I wrote this earlier in the week and teed it up for the weekend.

As long-time CQ readers know, my nickname came from my love of the various incarnations of Star Trek. It started in the 1970s, when I started watching the original series on re-runs, which inexplicably drove my father (the Admiral Emeritus) up the wall, considering he spent almost 30 years of his life working on the space program (Gemini, Apollo, and the Shuttle). I cheered when the movies came out, grew addicted all over again with The Next Generation, and finally ran out of enthusiasm somewhere in the middle of Deep Space Nine. I never attended the conventions, for a variety of reasons, and now catch a rerun or two occasionally.

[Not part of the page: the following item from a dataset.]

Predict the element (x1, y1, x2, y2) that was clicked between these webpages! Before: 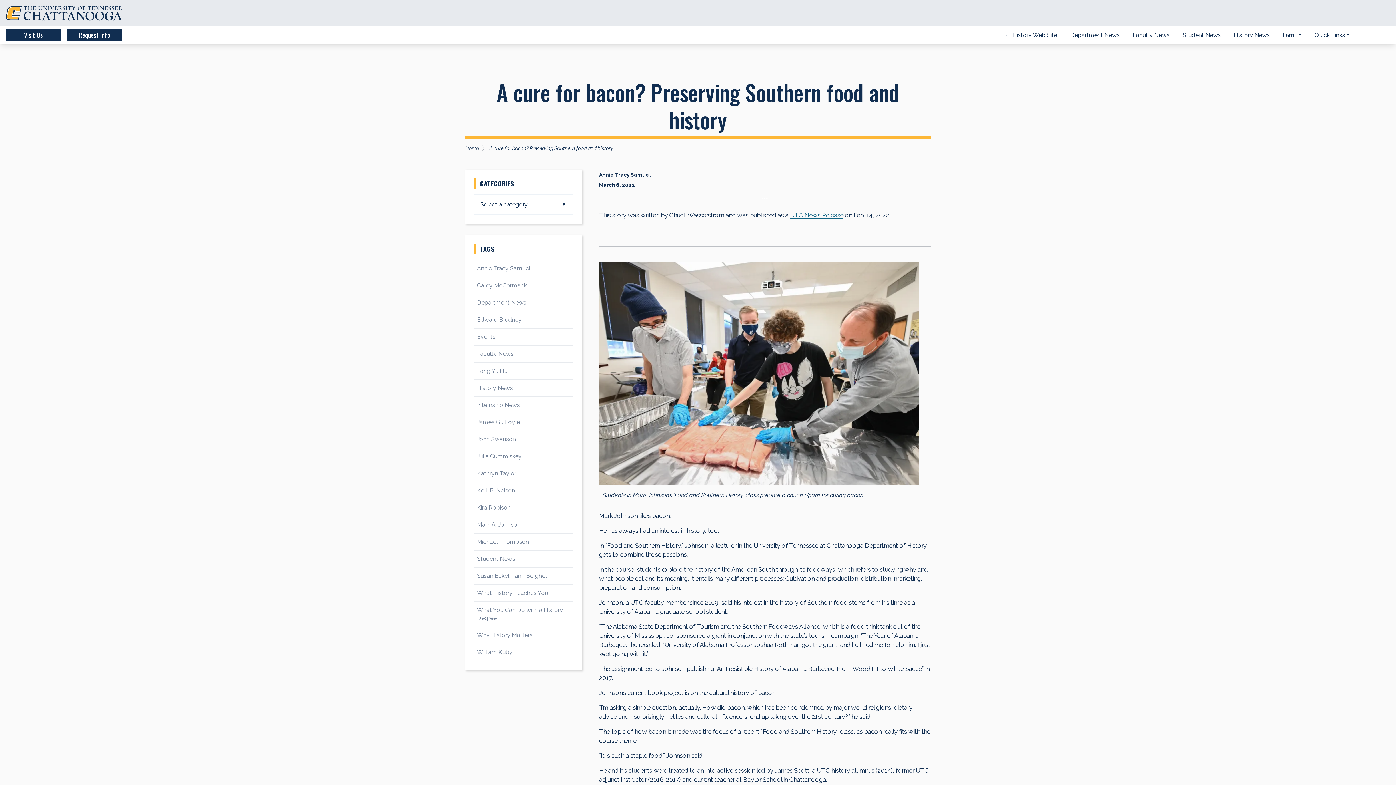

Even when the various shows were must-see for me, though, I always had some discomfort with the future that ST presented, especially on The Next Generation. It didn't take long to discover that hardly anything existed outside of Star Fleet or academia as far as Earth was concerned, and the various alien societies always contrasted against the sterile functionocracy of humanity in the 24th century. No one seemed to do anything but research or enlist in the military, which was made to appear as the pinnacle of all human endeavor -- even as the writers pressed their anti-war messages to the fore.

This week, I stumbled onto an essay by Dr. Kelley Ross of Los Angeles Valley College in Van Nuys that cuts to the heart of the dissonance I felt then and now about Star Trek -- and the cluelessness of Utopianism in general. In the essay "The Fascist Ideology of Star Trek", points out the inherent contradictions in the Star Trek philosophy:

Star Trek typically reflects certain political, social, and metaphysical views, and on close examination they are not worthy of the kind of tribute that is often paid to Star Trek as representing an edifying vision of things.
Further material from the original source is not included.